Aging, genetics, sun damage, smoking and other environmental factors result in a loss of collagen and elastin and an overall decrease in skin quality (degeneration). Often we notice pigmentation (colour) issues, uneven tone and texture, loss of elasticity, loose skin and creases, lines & wrinkles.

Deflation refers to the loss of volume that happens in the face, resulting in hollows under the eyes, flattening of the cheeks, and a more gaunt appearance, with thinner lips.

Gravity results in the descent of facial structures. We start to develop “jowls” or “turkey neck” for example.

Typical progression of the aging face:
Many will experience some hooding and tiredness around the eyes in the 40s.
In the 50s, the cheeks (Jowls) become troublesome.
Finally, in the 60s, the neck (waddle) is often a trouble area.
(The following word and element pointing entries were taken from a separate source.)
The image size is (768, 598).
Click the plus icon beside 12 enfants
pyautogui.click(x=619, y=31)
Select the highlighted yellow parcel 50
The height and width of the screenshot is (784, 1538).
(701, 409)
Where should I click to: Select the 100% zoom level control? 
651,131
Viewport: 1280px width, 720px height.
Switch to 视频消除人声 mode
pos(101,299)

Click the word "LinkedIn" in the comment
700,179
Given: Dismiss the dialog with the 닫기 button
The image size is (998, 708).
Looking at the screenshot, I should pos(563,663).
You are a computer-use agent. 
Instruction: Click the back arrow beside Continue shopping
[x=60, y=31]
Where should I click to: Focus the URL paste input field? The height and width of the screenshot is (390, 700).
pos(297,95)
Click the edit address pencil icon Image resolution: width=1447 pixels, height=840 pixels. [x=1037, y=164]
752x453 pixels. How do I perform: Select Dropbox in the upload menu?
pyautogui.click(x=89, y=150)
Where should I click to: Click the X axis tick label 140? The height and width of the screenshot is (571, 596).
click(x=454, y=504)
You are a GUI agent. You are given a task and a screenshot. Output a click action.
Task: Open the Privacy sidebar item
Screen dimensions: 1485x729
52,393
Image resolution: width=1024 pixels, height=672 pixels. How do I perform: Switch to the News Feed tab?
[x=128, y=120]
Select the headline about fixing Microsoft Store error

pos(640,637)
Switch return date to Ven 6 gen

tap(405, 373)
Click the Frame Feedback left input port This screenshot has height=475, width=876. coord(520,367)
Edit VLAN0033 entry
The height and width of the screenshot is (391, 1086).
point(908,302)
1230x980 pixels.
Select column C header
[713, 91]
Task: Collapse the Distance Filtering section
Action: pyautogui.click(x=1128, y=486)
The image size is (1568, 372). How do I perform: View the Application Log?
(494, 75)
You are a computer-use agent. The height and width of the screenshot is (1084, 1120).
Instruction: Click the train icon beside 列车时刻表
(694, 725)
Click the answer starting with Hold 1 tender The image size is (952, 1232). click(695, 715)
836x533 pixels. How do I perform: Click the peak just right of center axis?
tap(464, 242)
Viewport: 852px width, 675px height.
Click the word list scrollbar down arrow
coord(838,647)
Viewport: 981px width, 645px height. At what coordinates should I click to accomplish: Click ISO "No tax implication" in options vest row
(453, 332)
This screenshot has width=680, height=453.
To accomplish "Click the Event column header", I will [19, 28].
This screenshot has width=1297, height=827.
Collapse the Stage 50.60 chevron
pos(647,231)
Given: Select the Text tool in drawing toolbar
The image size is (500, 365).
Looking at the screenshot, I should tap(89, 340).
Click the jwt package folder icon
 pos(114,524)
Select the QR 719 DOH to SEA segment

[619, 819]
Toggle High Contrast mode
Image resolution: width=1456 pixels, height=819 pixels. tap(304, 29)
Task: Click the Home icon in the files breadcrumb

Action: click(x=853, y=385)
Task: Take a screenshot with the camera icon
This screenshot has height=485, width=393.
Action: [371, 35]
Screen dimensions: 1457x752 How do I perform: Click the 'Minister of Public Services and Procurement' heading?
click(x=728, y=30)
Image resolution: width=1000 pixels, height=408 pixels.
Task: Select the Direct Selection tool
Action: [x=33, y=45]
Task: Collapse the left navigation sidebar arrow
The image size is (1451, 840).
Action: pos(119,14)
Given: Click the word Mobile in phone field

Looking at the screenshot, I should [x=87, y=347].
There are many solutions to correct and reverse the effects of aging and skin damage:

1) High quality sun screen and sun avoidance is the number one defence against aging skin!
2) Potent topical skin care products
3) Dermabrasion and advanced facial treatments
4) Lasers and Radio Frequenct energy devices
5) Injectable Hyaluronic Acid (HA) fillers (commonly branded as Juvederm or Restylane) or fat injections
6) Injectable Botulinum toxin (commonly branded as Botox)
7) Collagen and Elastin stimulators
8) Surgical procedures such as brow lift or face lift.